▶ _Input for this task_:
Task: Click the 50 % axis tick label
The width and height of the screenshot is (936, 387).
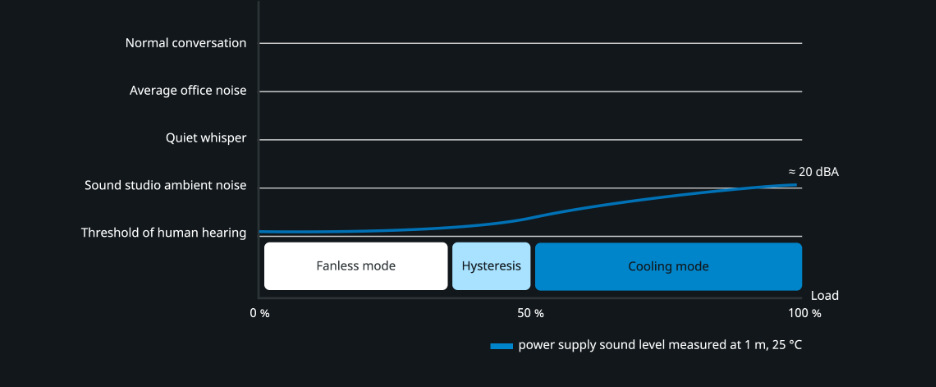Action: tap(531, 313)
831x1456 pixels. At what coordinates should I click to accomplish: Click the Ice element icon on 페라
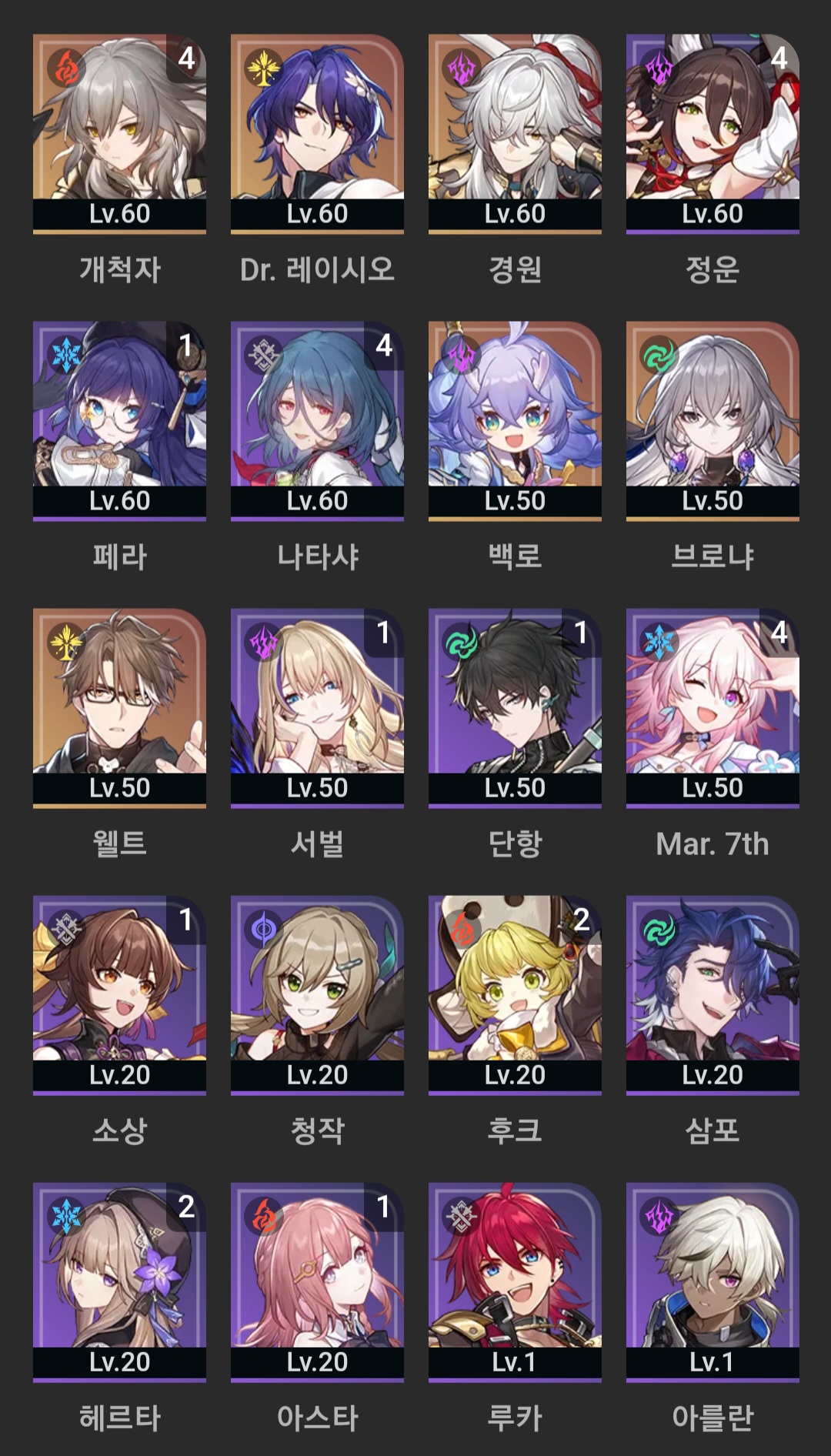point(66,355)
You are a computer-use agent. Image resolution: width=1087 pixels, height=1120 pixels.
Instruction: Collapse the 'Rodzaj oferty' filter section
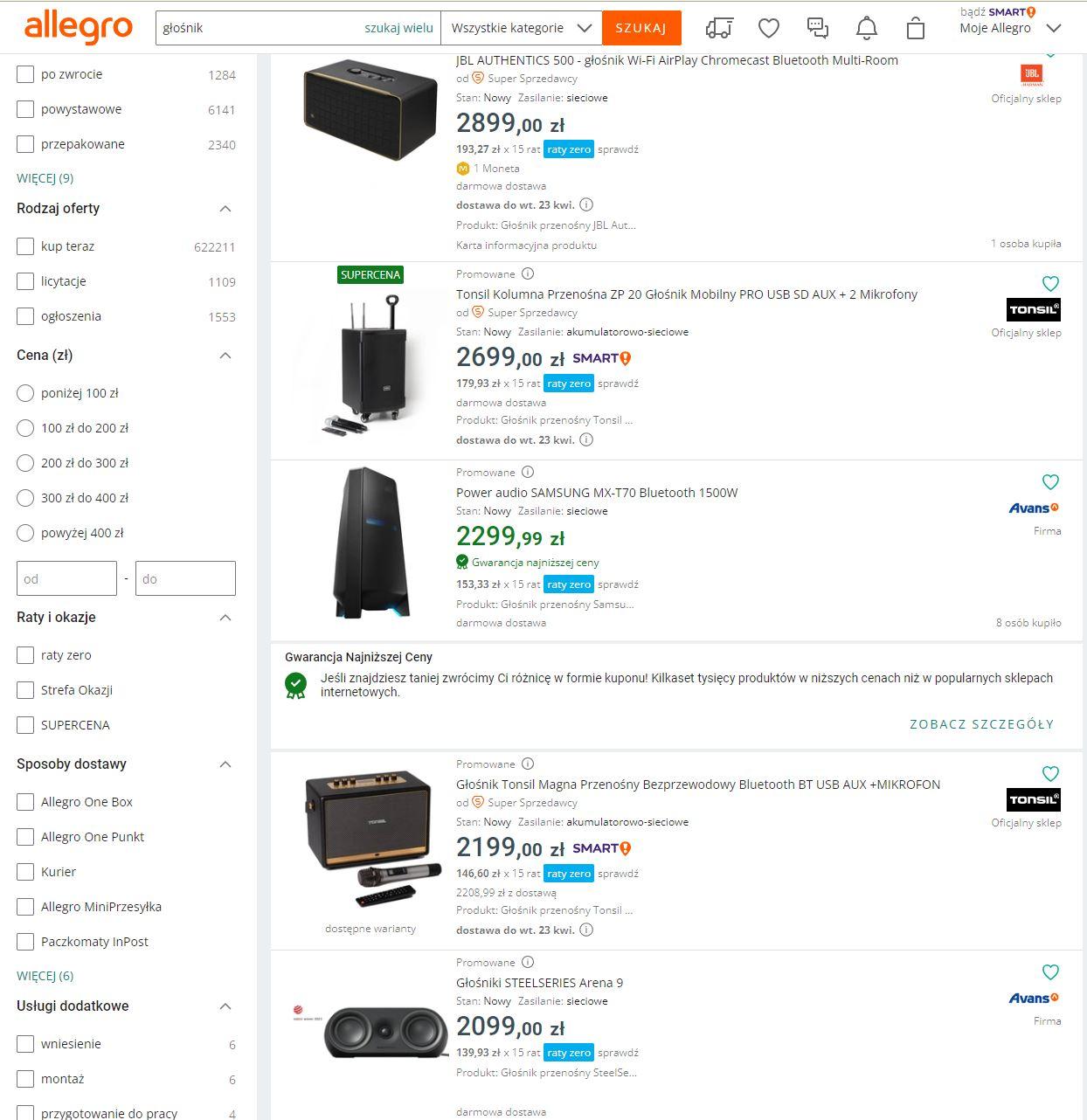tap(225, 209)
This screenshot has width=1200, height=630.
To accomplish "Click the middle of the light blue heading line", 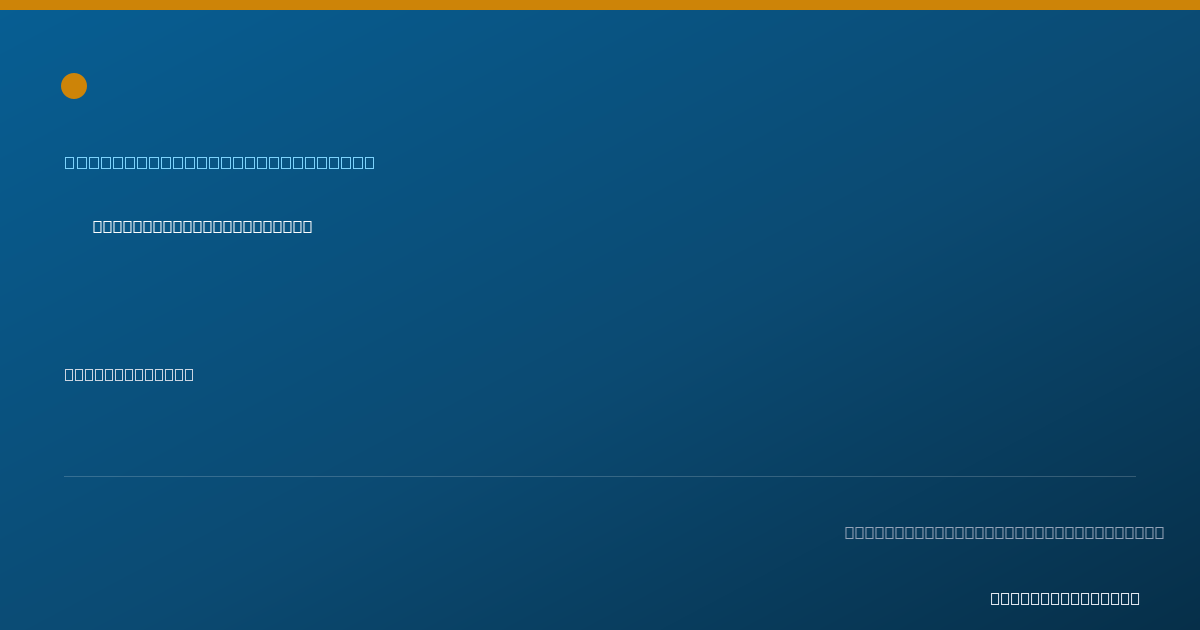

▶ _What is being asked_: Pictures stay out of this copy. Retype exactly the lines from the one with "The width and" through the last line of the data, both ends included, and nothing more.

▶ _Result of this task_:
The width and height of the screenshot is (936, 387).
Action: tap(531, 313)
831x1456 pixels. At what coordinates should I click to accomplish: Click the Ice element icon on 페라
point(66,355)
You are a computer-use agent. Image resolution: width=1087 pixels, height=1120 pixels.
Instruction: Collapse the 'Rodzaj oferty' filter section
tap(225, 209)
This screenshot has width=1200, height=630.
To accomplish "Click the middle of the light blue heading line", 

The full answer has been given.